US President Donald Trump at the United Nations General Assembly, November 2018 (Photo: AP)
US President Donald Trump at the United Nations General Assembly, November 2018 (Photo: AP)
  

 

Trump's closest ministers and advisors, those who supported him from day one, like Jeff Sessions and Steve Bannon, wouldn't dare show their faces at the White House. Even his wife, Melania, and his youngest son Barron, were planning to spend Christmas in Florida without him.

  

Solitude at the top is not only sad, it is dangerous: the Roman Emperor Caligula, as the legend goes, was so lonely that he talked to the moon and wanted to appoint his beloved horse, Incitatus, as consul in the Roman Senate.

 

The two leaders share many characteristics: pomposity, eccentricity, theatricality, and megalomania. But, as last week's events have shown us, even if Trump doesn't appoint a horse as Mattis's replacement, his growing isolation may cause him to take extreme measures that could seriously endanger the US, and the world at large.

 

The outgoing defense secretary played a greater role than that of the "responsible adult," as Trump's critics like to call him. He was the only one who wouldn't tell Trump what he wanted to hear.

 

It seems that US National Security Advisor John Bolton and US Secretary of State Mike Pompeo opposed Trump's decision to withdraw from Syria, but kept quiet. Mattis' views could be clearly seen in the blistering letter of resignation that gave lie to Trump's claim that Mattis was retiring.  

 

 

Jim Mattis and Donald Trump (Photo: Reuters) (Photo: Reuters)
Jim Mattis and Donald Trump (Photo: Reuters) (Photo: Reuters)

 

With the recent departure of top economic adviser Gary Cohn (who opposed Trump's trade war with China, which led to an unsettling drop in stock markets), White House Chief of Staff John F. Kelly, and now Mattis, there is no one in Washington to voice different opinions around the Cabinet table.
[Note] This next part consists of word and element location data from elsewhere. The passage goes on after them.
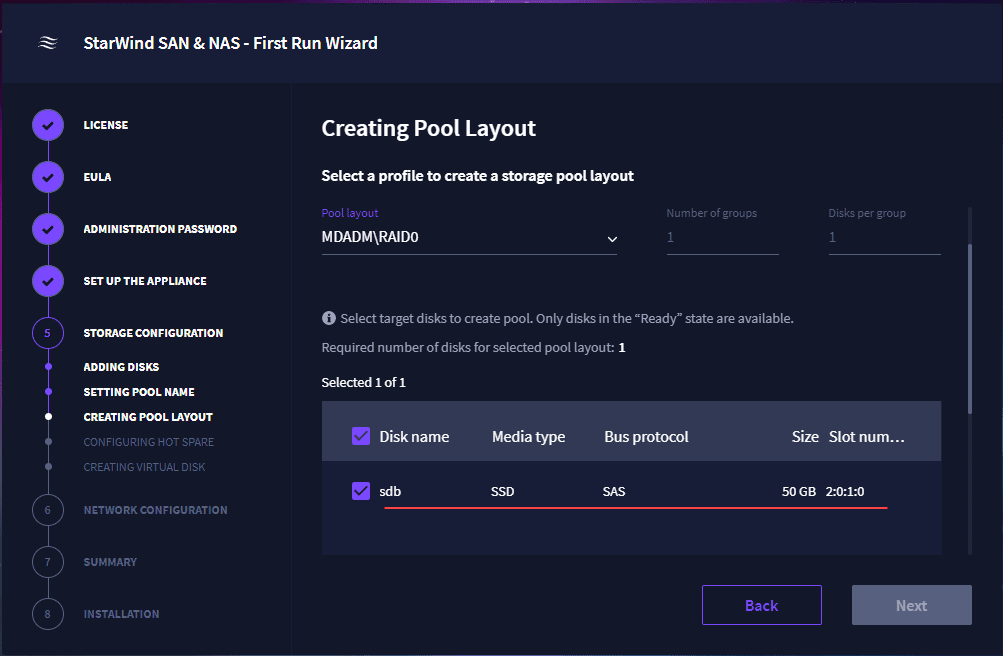Click the EULA step checkmark icon

click(x=48, y=177)
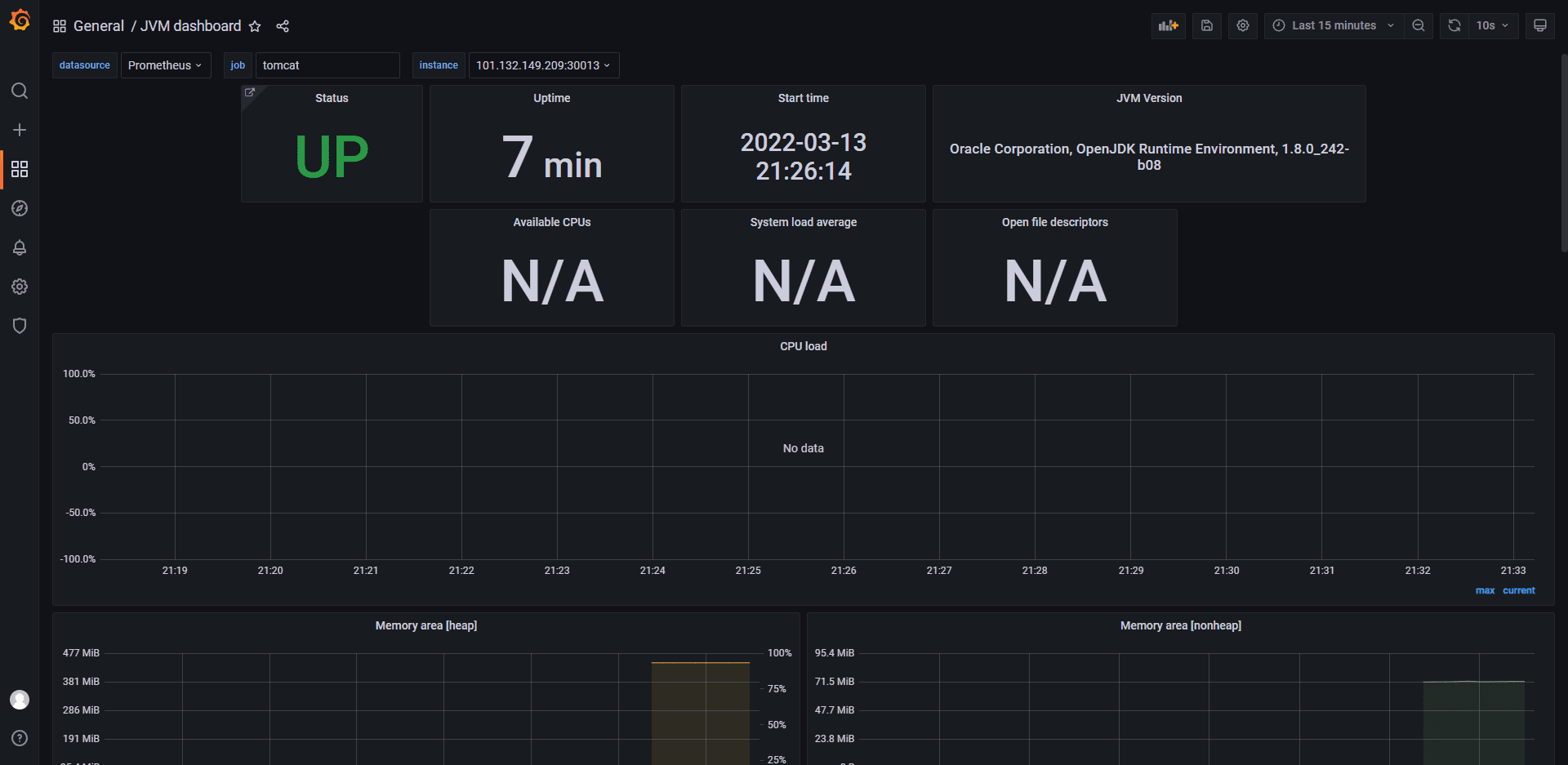1568x765 pixels.
Task: Open the Server Admin shield icon
Action: coord(20,326)
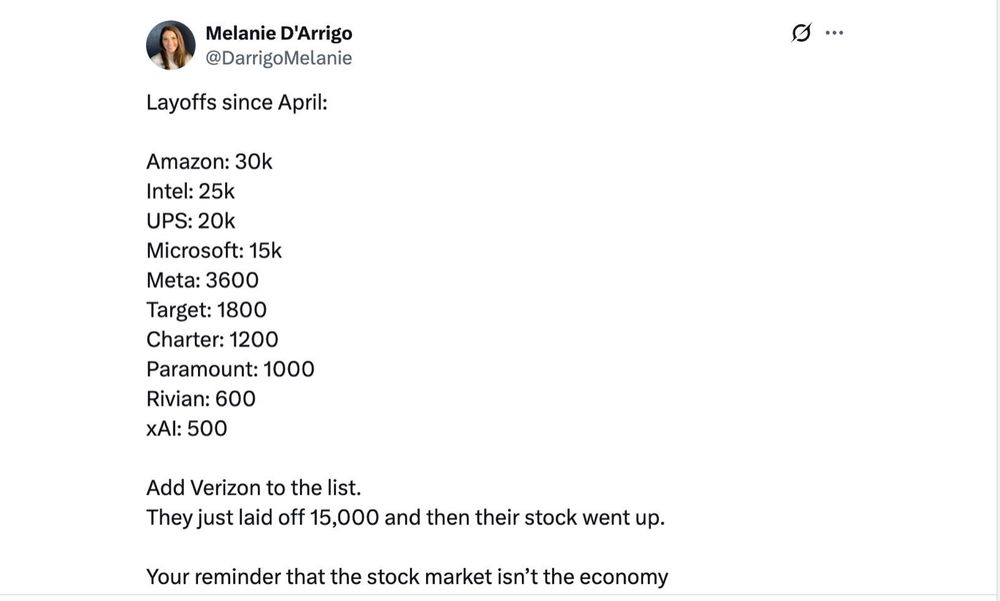This screenshot has height=601, width=1000.
Task: Select the 'Charter: 1200' line
Action: point(212,340)
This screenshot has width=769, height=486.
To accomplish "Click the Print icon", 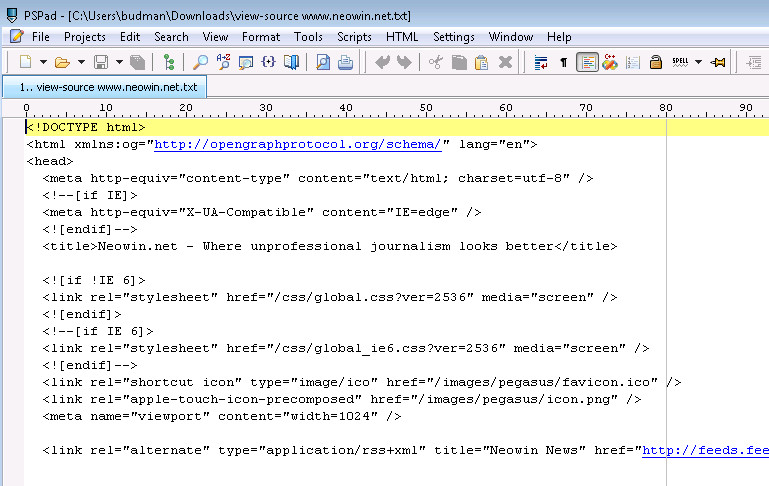I will tap(345, 62).
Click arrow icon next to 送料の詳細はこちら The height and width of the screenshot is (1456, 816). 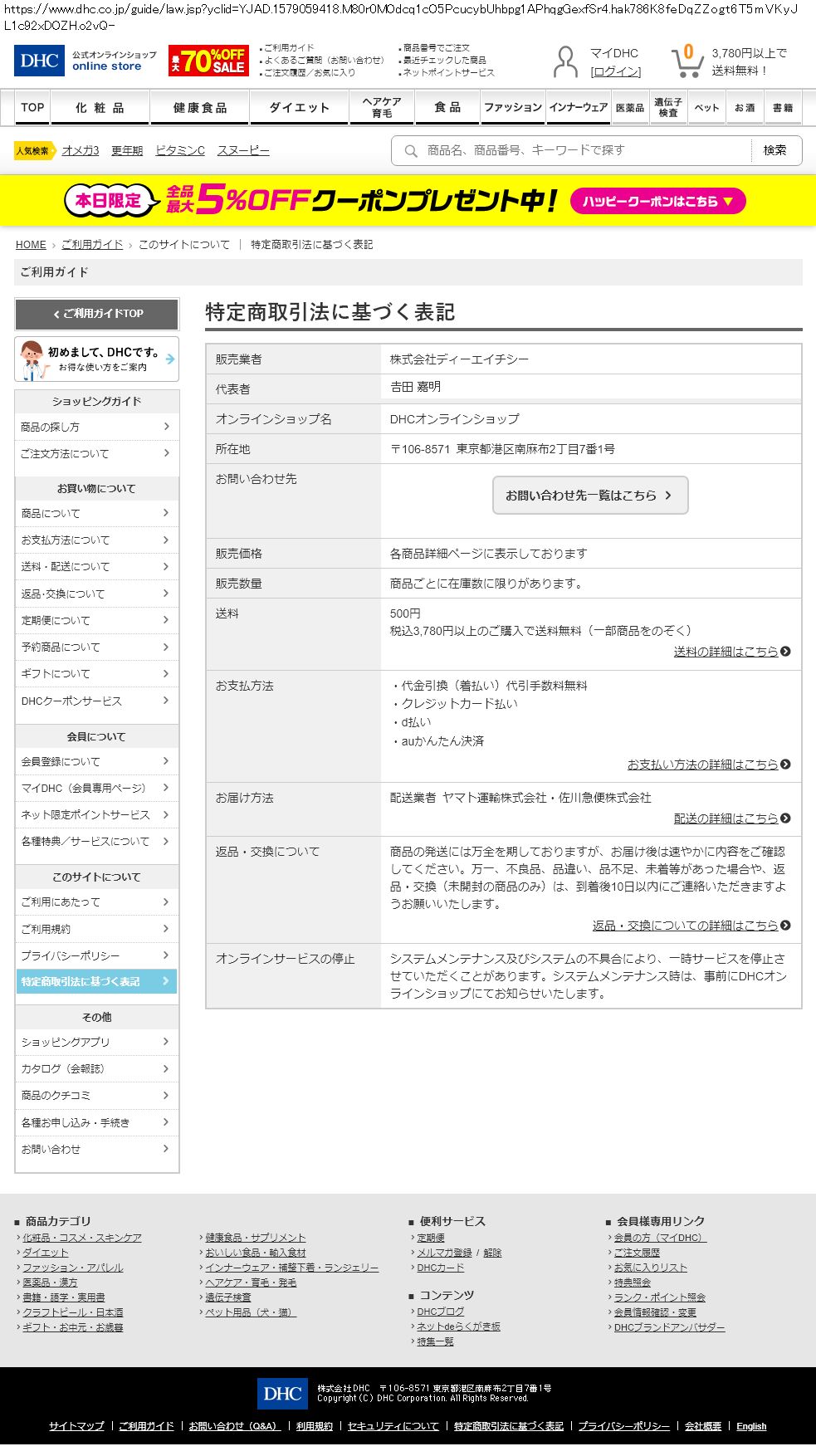pyautogui.click(x=785, y=652)
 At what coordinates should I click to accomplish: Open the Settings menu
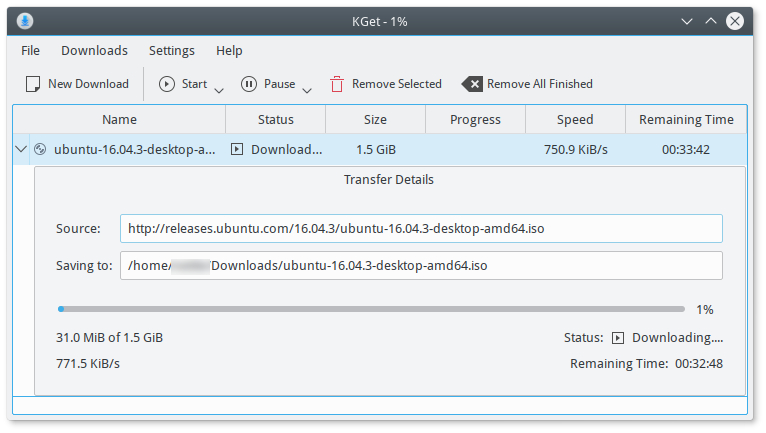(x=171, y=50)
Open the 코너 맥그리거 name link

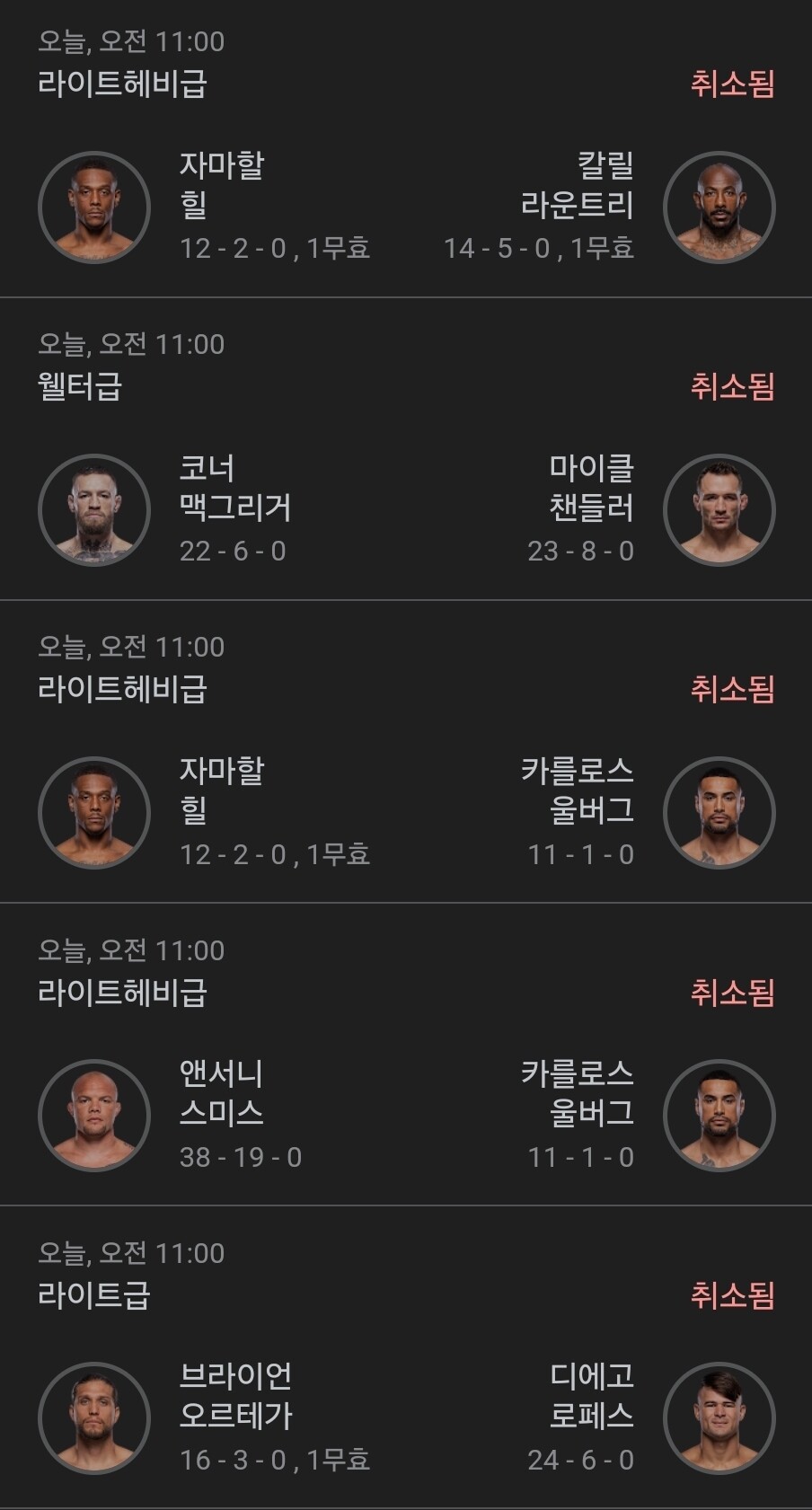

And herein lies the problem.

 

The great American presidents, such as Abraham Lincoln and Franklin D. Roosevelt, surrounded themselves with a diverse group of advisors with differing, and usually opposing views. In their eyes, arguments and disagreements were beneficial rather than harmful.

 

In fact, many historians believe that diverse array of opinions is what led US President John F. Kennedy to successfully solve the Cuban missile crisis and prevent a nuclear war.

 

It's no secret that Trump doesn't (or doesn't like to) listen to others. That's one of the reasons that led him to the White House. "I trust my gut instincts," Trumps likes to say. "My gut tells me more sometimes than anybody else’s brain can ever tell me,” he said.

 

From now on, there would be no one else to listen to, except that gut feeling.

 

The crises we have been witnessing for the past several days—the American decision to pull out of Syria, drops on Wall Street, and the bewildering number of personnel changes—demonstrate how dangerous Trump's "gut" can be.